TASK GOAL
Reproduce exactly the entries from the "The image size" line to the end. Skip all pictures.

[Collected data]

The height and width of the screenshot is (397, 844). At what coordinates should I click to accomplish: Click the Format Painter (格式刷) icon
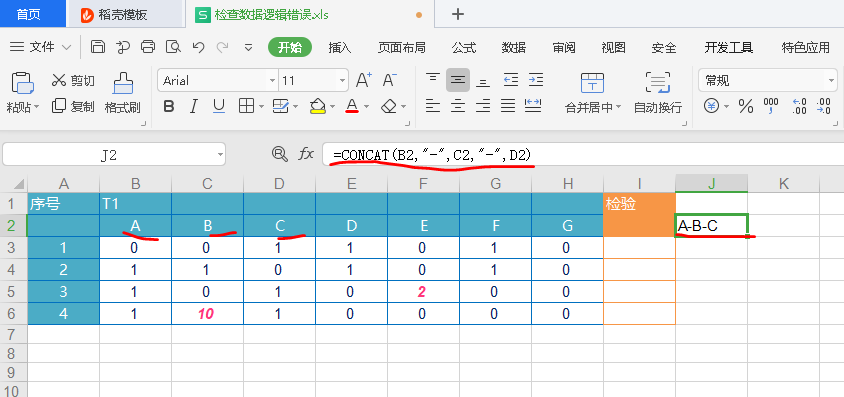tap(123, 83)
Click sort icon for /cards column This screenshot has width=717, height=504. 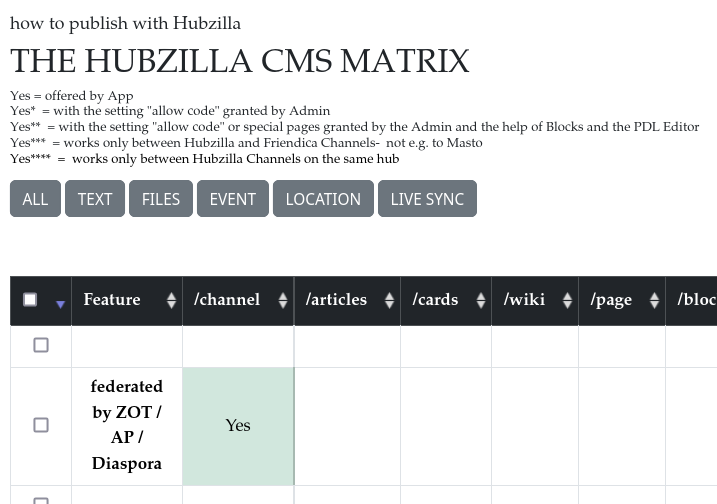point(480,300)
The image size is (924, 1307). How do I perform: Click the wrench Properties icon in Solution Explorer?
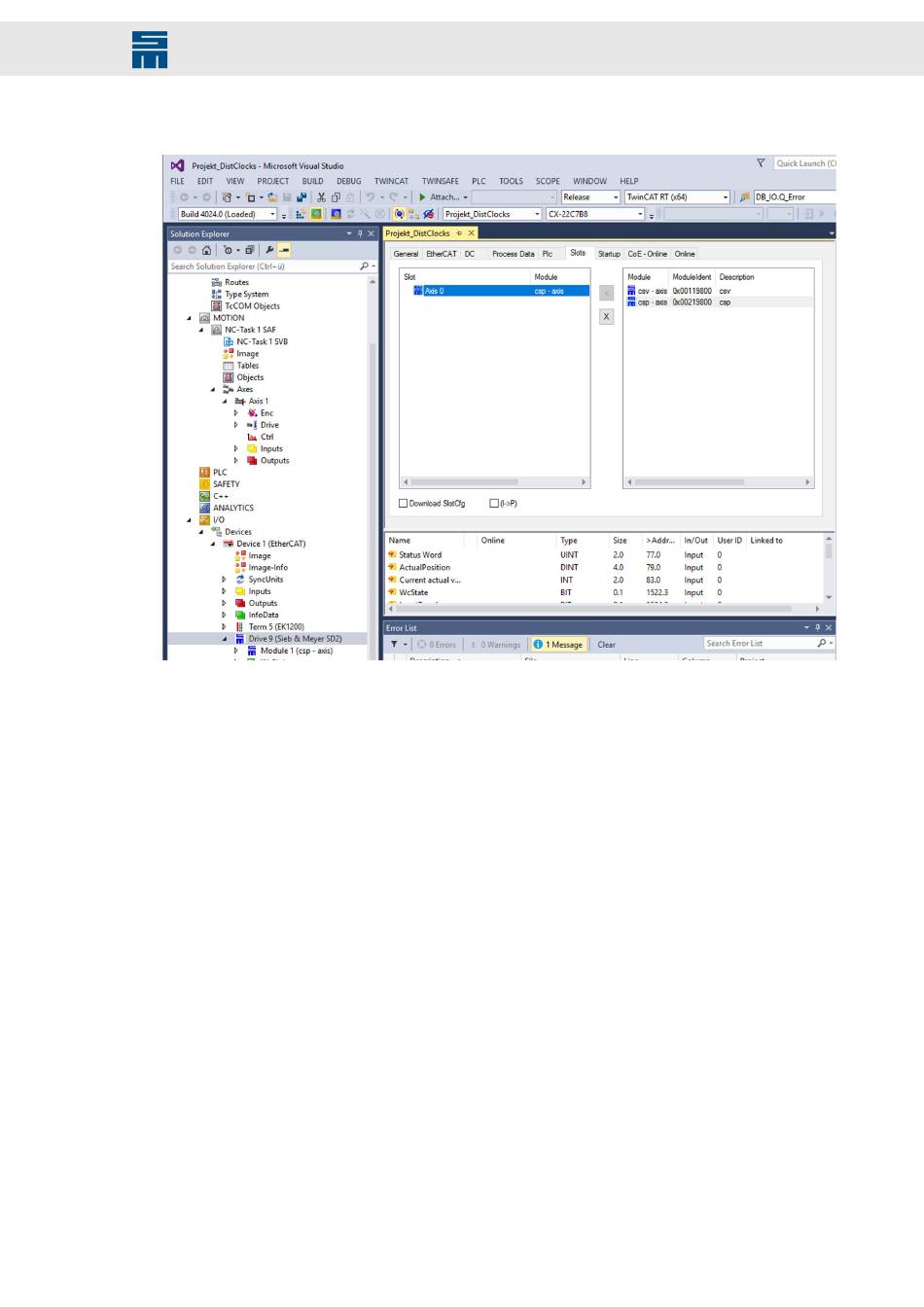coord(269,250)
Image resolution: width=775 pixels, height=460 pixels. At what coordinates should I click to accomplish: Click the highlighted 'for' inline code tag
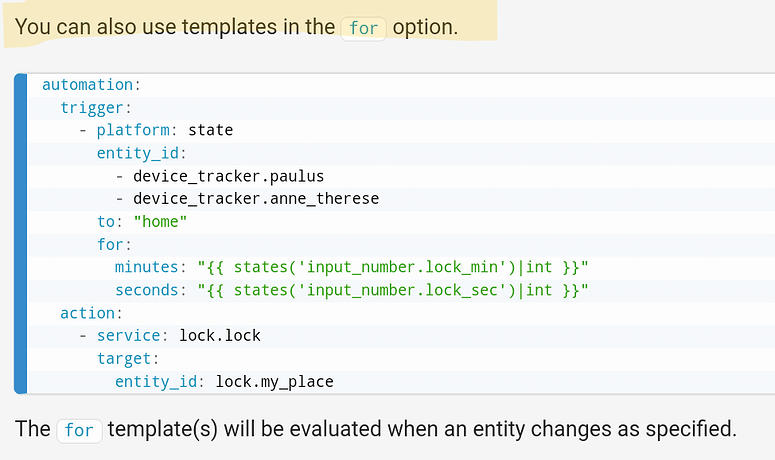363,28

RESULT BELOW
The image size is (924, 1307). How do I perform: Click the wrench Properties icon in Solution Explorer?
coord(269,250)
Image resolution: width=775 pixels, height=460 pixels. At what coordinates should I click to accomplish: Click the highlighted 'for' inline code tag
363,28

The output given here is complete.